This page includes optional practice problems, many of which are structured to assist you on the homework with Solutions provided on a separate page. Data sets, if needed, are provided on the BIOS 6618 Canvas page for students registered for the course.

This week’s extra practice exercises are focusing on some of our “advanced” topics including segmented (piecewise) regression, quantile regression, and splines to model nonlinear trends.

Dataset Background

The following code can load the natl2018us_random2500.csv file into R:

Code
dat <- read.csv('../../.data/natl2018us_random2500.csv')

The dataset represents a random sample of 2500 births in the US during 2018 collected by the CDC. For our exercises below we will focus on the following variables:

  • dbwt: infant birth weight in grams
  • mager: mother’s age in years
  • rf_cesar: binary variable indicating if mother previously had a Cesarean delivery (‘Y’=yes, ‘N’=no)
  • rf_ghype: binary variable indicating if mother had gestational hypertension (‘Y’=yes, ‘N’=no)
  • dob_mm: month of birth (1=January, …, 12=December)

Exercise 1: Quantile Regression Example (with Multiple QR, Interactions, and Splines)

This problem will focus on exploring quantile regression modeling. The first problems explore comparing linear regression with quantile regression of the median, then special topics are explored including adjusting for other covariates, including interactions, and modeling potentially nonlinear trends with splines.

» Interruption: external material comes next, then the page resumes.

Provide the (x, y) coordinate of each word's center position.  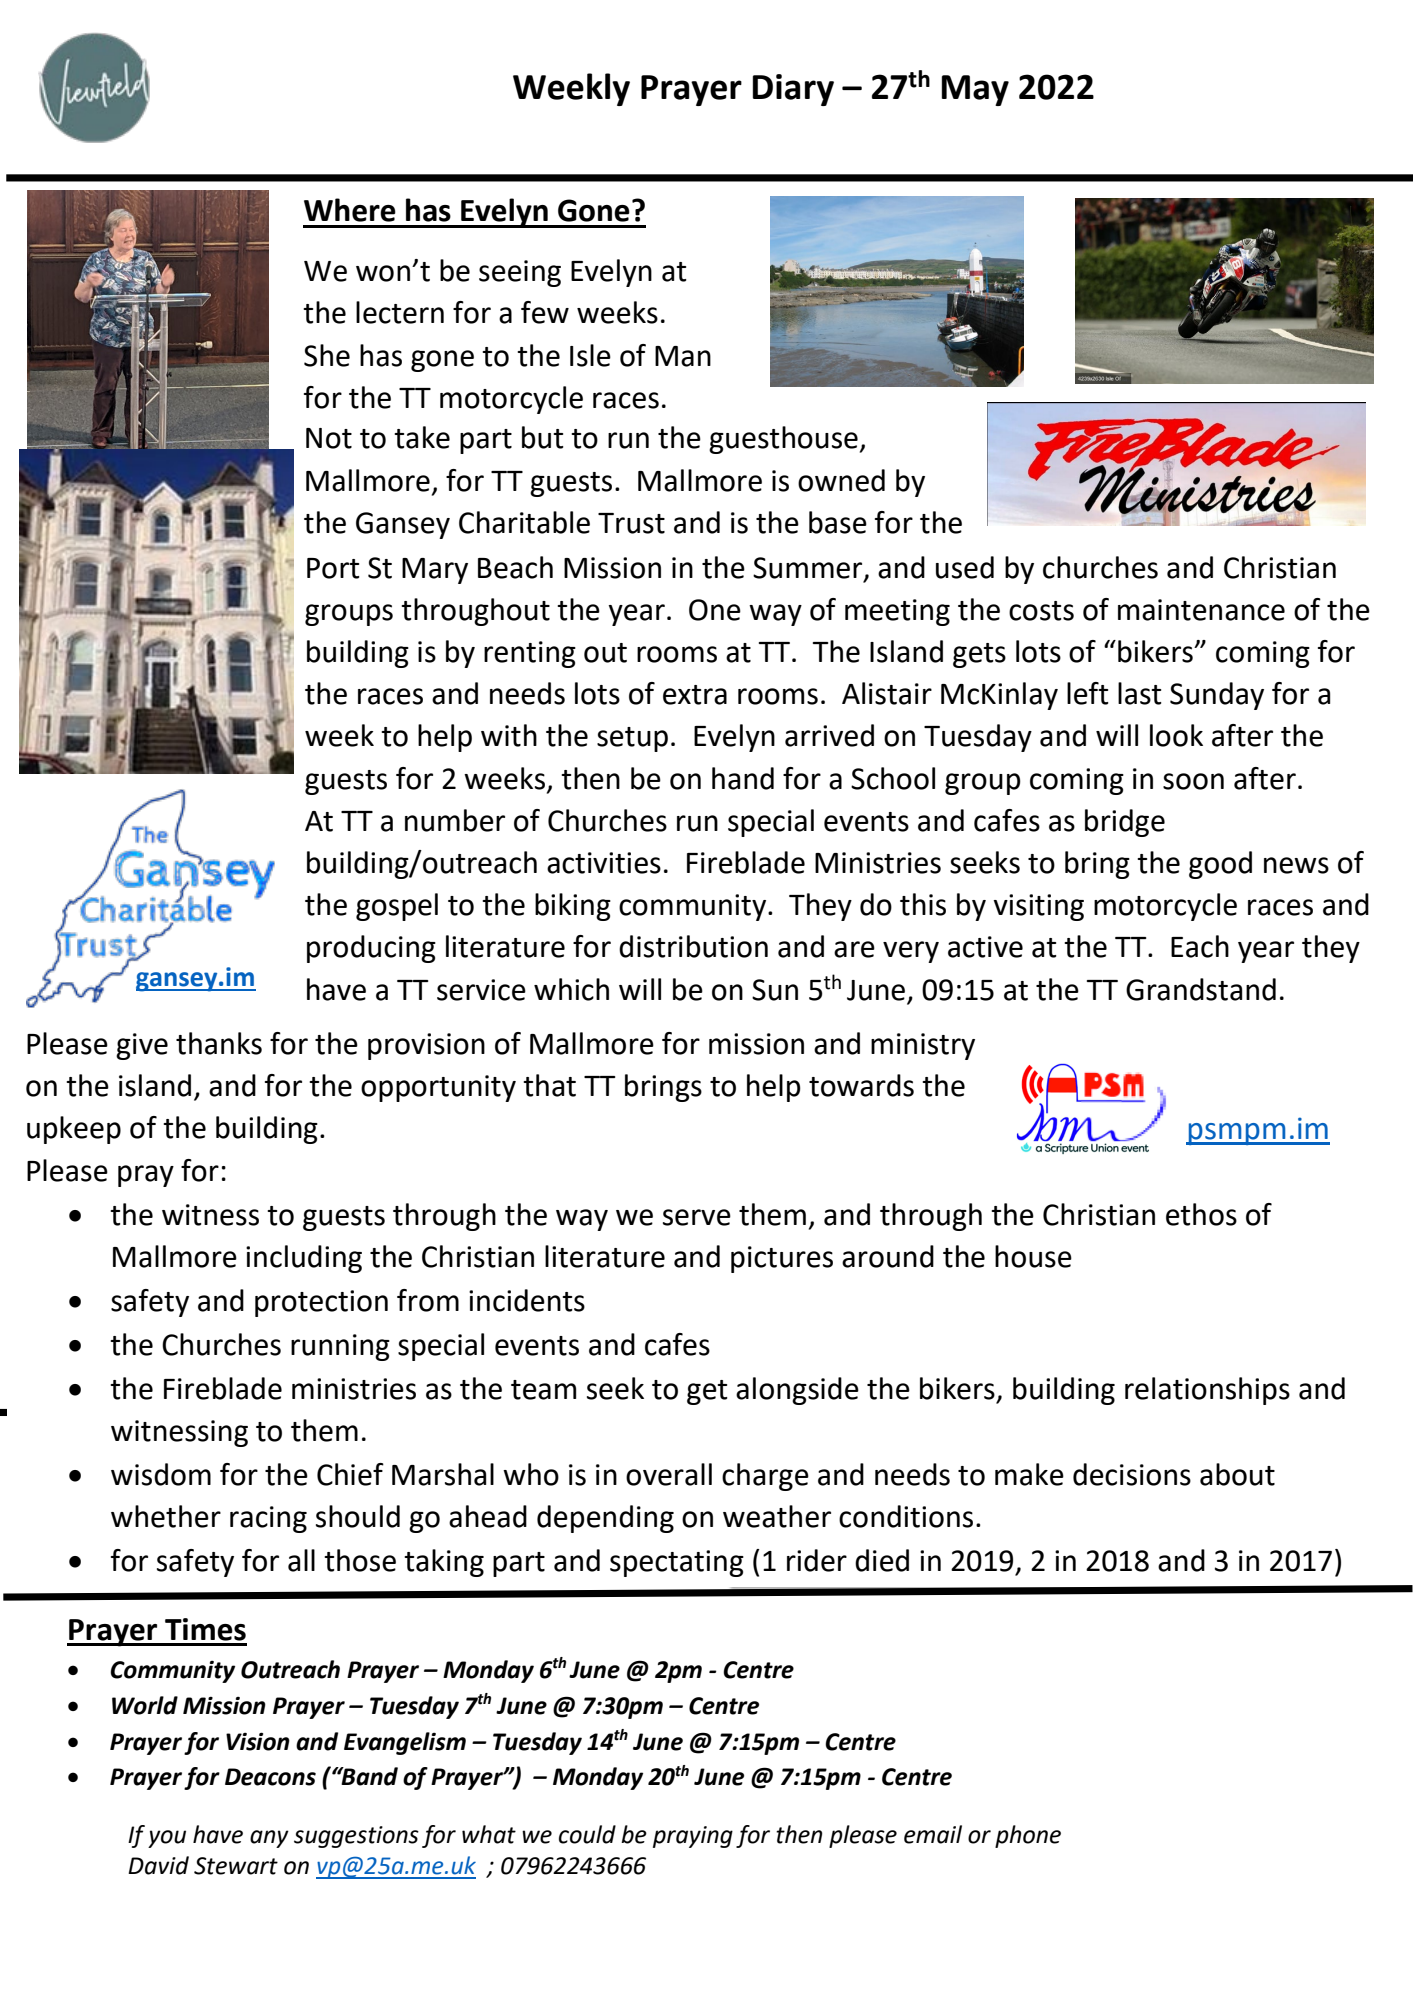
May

1a: Comparing Simple Linear Regression and Quantile Regression

Fit and compare the simple linear regression model and quantile regression model for the outcome of infant birth weight in grams (i.e., dependent variable) and independent variable for mother’s age in years. State the interpretations of both models for the intercept and mother’s age, then compare the estimated coefficients and statistical significance for the two approaches.

1b: Comparing Multiple Linear Regression and Quantile Regression

Now add the predictors for prior cesarean delivery, gestational hypertension, and month of birth (as a categorical variable) to the models from 1a. Provide an interpretation of the beta coefficients for mother’s age from both models, then briefly compare the beta coefficients between the linear and quantile regression models.

1c: Quantile Regression for Other Quantiles

For the simple quantile regression in 1a, expand to include estimates for the 5th to the 95th quantile in increments of 5 and then create a scatterplot to demonstrate the model fits for each quantile. Briefly describe the figure.

1d: Quantile Regression for Other Quantiles with Splines

Take your approach in 1c and now add some form of flexible spline to measure if there are any nonlinear effects. Create a new scatterplot with this information and provide a brief discussion if it seems like the splines may be a meaningful addition or if a simpler model for any/all quantiles may be recommended.

1e: Quantile Regression with an Interaction

From the results in 1b, we noticed what may be an interesting association between infant birth weight and presence of gestational hypertension. For the quantile regression of the median, fit a model that includes mother’s age, gestational hypertension, and the interaction of the two. Create a scatterplot with the predicted birth weight’s by mother’s age and gestational hypertension status. From your figure, does there appear to be a significant difference? From the results of the regression model, does there appear to be a statistically significant difference?

Exercise 2: Segmented Regression

This problem uses the same dataset to explore if a breakpoint may be beneficial to model the association between mother’s age and infant birth weight.

2a: Segmented Regression with 1 Breakpoint

Fit a segmented regression with 1 breakpoint and plot the fitted segmented regression line on a scatterplot of the observed data. What is the estimated breakpoint? Does it visually seem like there may be a meaningful change in slope where the breakpoint is plotted?

2b: Significance Test for Breakpoints

Using Davies’ test, determine if there is a significant change in slope. State your null and alternative hypothesis.

2c: Significance Testing of Slopes

Are the slopes both significantly different from 0 before and after the breakpoint?